OTTAWA — Canada’s opioid crisis claimed the lives of more than 11,500 people between January 2016 and December 2018, the Public Health Agency of Canada reported Thursday.
New data shows that 4,460 people died in 2018 alone and many of these deaths were related to the contamination of the illegal drug supply, the agency said.
The federal health agency said an analysis of national trends suggests there was a significant increase in death rates between January 2016 and June 2017, noting the rates then stayed high from July 2017 to December 2018.
It also said Western Canada remains the most affected region of the country.
The epidemic remains the most challenging public-health crisis in decades, said the co-chairs of federal government’s advisory committee on the epidemic of opioid overdoses, chief public-health officer Dr. Theresa Tam and Saskatchewan chief medical health officer Dr. Saqib Shahab.
Fentanyl and other fentanyl-related substances continue to be a major driver of the crisis, they added.
Fentanyl is an opioid more potent than heroin or morphine, often cut with fillers and then passed off as its less-powerful cousins because it’s easier to transport and hide. People who use illegal drugs often can’t know exactly what they’ve bought and a tiny excess dose can be fatal.
“There is still much work to be done to abate the opioid crisis, and Canadians can be assured that addressing it remains our priority,” Tam and Shahab said in a joint statement.
Numbers on opioid overdoses take a long time to extract from sources like hospital records because they aren’t always tracked in easily comparable ways and people who suffer them often have other serious health problems. It’s only now, almost halfway into 2019, that the public-health agency has been able to compile figures through to the end of last year.
Even so, the 11,577 deaths since January 2016 are qualified as “apparent opioid-related overdoses.” According to the health agency, most of the people who have died also had other potentially harmful substances in their systems, such as alcohol, cocaine or methamphetamines.
As the death toll climbs, the federal government has faced pressure from health advocates to allow for a safe supply of opioids to be made available to people suffering from addiction so they do not have to turn to a toxic street supply.
There has also been a push to decriminalize simple possession, including by Liberal MP Nathaniel Erskine-Smith, who is putting forward a private member’s bill proposing the removal of penalties for simple possession of drugs from the Controlled Drugs and Substances Act.
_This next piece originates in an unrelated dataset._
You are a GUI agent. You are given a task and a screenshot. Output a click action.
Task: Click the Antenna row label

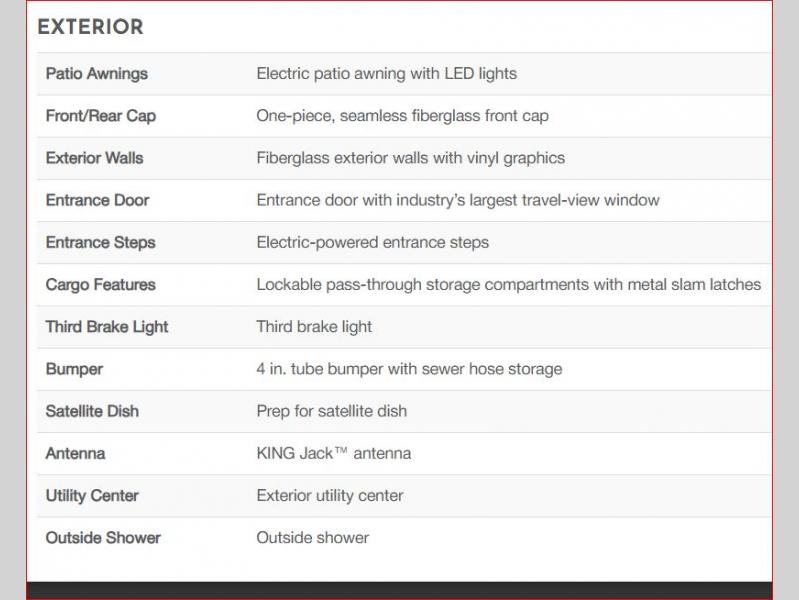pyautogui.click(x=75, y=453)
Earlier this week, the House of Commons health committee issued a report urging the federal government to look at Portugal’s decriminalization of simple possession and examine how the idea could be “positively applied in Canada.”
It made the recommendation, among others, in a report produced after committee members travelled across Canada to witness the impacts of methamphetamine use.
Witnesses who appeared before the committee called for the federal government to work with provinces, territories, municipalities, Indigenous communities and law-enforcement agencies to decriminalize simple possession of small quantities of illicit substances, the report said.
The Conservatives on the health committee issued a dissenting report saying that several other things need to be done before decriminalization, pointing out a number of differences between Canada and Portugal. They say Canada needs better drug-treatment programs and more public education about drugs.